Slices embody three key principles:

  1. Zero-Cost Abstractions: Slices have no runtime overhead. They're just a pointer and length.
  2. Safety: Slices prevent out-of-bounds access at compile time.
  3. Flexibility: Functions accepting slices work with owned collections, string literals, and stack arrays.

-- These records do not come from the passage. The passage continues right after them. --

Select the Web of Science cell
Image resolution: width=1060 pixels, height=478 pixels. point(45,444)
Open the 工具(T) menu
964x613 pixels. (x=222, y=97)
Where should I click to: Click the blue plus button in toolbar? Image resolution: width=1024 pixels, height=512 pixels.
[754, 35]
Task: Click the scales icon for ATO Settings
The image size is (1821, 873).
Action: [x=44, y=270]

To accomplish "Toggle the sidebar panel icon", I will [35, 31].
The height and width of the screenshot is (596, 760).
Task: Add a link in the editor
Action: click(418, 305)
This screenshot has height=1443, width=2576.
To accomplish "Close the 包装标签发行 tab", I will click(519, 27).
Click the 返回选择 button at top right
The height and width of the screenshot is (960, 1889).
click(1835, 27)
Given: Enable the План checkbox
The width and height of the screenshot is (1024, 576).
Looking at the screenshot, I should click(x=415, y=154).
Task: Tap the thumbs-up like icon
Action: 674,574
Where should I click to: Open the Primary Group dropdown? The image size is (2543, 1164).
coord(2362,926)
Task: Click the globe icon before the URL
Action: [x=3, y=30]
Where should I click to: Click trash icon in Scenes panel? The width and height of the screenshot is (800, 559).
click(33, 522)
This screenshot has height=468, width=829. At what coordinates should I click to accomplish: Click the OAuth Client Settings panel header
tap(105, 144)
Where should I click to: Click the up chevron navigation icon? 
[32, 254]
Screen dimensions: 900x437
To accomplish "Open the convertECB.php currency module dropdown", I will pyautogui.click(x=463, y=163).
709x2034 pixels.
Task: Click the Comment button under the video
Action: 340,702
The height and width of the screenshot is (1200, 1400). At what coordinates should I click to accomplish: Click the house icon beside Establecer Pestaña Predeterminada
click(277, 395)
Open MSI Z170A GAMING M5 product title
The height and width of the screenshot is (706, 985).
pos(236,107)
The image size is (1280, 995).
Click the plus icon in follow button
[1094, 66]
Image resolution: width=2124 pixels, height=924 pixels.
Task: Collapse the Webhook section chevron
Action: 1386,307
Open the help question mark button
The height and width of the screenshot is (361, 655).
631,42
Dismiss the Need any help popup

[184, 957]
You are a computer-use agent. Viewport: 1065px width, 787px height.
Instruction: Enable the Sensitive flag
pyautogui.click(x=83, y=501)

Because of these properties, slices appear everywhere in Oxide code. They're the idiomatic way to work with sequences.

Common Slice Methods

Slices provide useful methods for working with sequences:

fn main() {
    let v = vec![1, 2, 3, 4, 5]
    let slice = &v[1..4]  // [2, 3, 4]

    // Length
    println!("Length: \(slice.len())")  // 3

    // Access elements
    println!("First: \(slice[0])")      // 2
    println!("Last: \(slice[2])")       // 4

    // Iteration
    for &item in slice {
        println!("Item: \(item)")
    }

    // Check if empty
    if slice.is_empty() {
        println!("Empty slice")
    } else {
        println!("Not empty")
    }
}

Summary

  • Slices are references to contiguous portions of collections
  • String slices are denoted &str; array/vector slices are &[T]
  • Create slices with range syntax: &collection[start..end]
  • Use shorthand: &s[..] for the whole collection, &s[..n] to omit end, etc.
  • Slices are more flexible than references to whole collections; prefer them in APIs
  • Slices respect borrowing rules: no modification while slices exist
  • Slices have zero runtime cost and no bounds checking overhead

Slices combine safety with flexibility. They're one of the features that makes Oxide (and Rust) pleasant to use. By understanding ownership, references, and slices, you now have the foundation to write safe, efficient code.

The ownership system—ownership itself, borrowing, and slices—is complete. These three concepts form the bedrock of Oxide's memory safety story.